What is asked: Reproduce all of the data below, changing "Lotto" to "Raffle" and leaving everything else unchanged.

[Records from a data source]
══════════

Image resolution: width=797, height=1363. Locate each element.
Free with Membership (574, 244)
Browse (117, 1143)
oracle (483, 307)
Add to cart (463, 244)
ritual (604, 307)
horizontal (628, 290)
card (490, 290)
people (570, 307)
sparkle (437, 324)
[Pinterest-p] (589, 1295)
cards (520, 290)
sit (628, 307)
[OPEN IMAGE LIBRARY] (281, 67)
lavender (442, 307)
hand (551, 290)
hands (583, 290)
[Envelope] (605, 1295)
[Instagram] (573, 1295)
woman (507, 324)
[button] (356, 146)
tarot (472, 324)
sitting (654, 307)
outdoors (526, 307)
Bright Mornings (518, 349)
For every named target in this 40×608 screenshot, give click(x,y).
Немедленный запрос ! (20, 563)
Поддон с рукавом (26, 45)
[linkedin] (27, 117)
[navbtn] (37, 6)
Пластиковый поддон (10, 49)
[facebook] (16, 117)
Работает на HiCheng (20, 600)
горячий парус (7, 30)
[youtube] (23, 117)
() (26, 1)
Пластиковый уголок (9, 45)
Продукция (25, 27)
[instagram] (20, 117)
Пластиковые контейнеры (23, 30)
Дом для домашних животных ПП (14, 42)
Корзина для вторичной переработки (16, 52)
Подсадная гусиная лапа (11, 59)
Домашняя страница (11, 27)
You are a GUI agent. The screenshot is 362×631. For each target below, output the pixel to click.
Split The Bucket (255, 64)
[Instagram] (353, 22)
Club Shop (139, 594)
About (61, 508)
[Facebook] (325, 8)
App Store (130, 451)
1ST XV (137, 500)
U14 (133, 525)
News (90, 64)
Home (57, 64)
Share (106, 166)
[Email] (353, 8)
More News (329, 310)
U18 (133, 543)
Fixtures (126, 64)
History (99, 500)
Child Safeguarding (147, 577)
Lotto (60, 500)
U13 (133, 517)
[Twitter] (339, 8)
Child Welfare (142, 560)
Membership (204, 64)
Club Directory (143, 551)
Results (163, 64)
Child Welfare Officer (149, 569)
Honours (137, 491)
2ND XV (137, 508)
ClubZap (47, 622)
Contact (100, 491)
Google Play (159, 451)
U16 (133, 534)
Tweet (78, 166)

══════════

Solution:
Image resolution: width=797, height=1363. Locate each element.
Free with Membership (574, 244)
Browse (117, 1143)
oracle (483, 307)
Add to cart (463, 244)
ritual (604, 307)
horizontal (628, 290)
card (490, 290)
people (570, 307)
sparkle (437, 324)
[Pinterest-p] (589, 1295)
cards (520, 290)
sit (628, 307)
[OPEN IMAGE LIBRARY] (281, 67)
lavender (442, 307)
hand (551, 290)
hands (583, 290)
[Envelope] (605, 1295)
[Instagram] (573, 1295)
woman (507, 324)
[button] (356, 146)
tarot (472, 324)
sitting (654, 307)
outdoors (526, 307)
Bright Mornings (518, 349)
For every named target in this 40×608 screenshot, give click(x,y).
Немедленный запрос ! (20, 563)
Поддон с рукавом (26, 45)
[linkedin] (27, 117)
[navbtn] (37, 6)
Пластиковый поддон (10, 49)
[facebook] (16, 117)
Работает на HiCheng (20, 600)
горячий парус (7, 30)
[youtube] (23, 117)
() (26, 1)
Пластиковый уголок (9, 45)
Продукция (25, 27)
[instagram] (20, 117)
Пластиковые контейнеры (23, 30)
Дом для домашних животных ПП (14, 42)
Корзина для вторичной переработки (16, 52)
Подсадная гусиная лапа (11, 59)
Домашняя страница (11, 27)
You are a GUI agent. The screenshot is 362×631. For each target below, output the pixel to click.
Split The Bucket (255, 64)
[Instagram] (353, 22)
Club Shop (139, 594)
About (61, 508)
[Facebook] (325, 8)
App Store (130, 451)
1ST XV (137, 500)
U14 (133, 525)
News (90, 64)
Home (57, 64)
Share (106, 166)
[Email] (353, 8)
More News (329, 310)
U18 (133, 543)
Fixtures (126, 64)
History (99, 500)
Child Safeguarding (147, 577)
Raffle (60, 500)
U13 (133, 517)
[Twitter] (339, 8)
Child Welfare (142, 560)
Membership (204, 64)
Club Directory (143, 551)
Results (163, 64)
Child Welfare Officer (149, 569)
Honours (137, 491)
2ND XV (137, 508)
ClubZap (47, 622)
Contact (100, 491)
Google Play (159, 451)
U16 (133, 534)
Tweet (78, 166)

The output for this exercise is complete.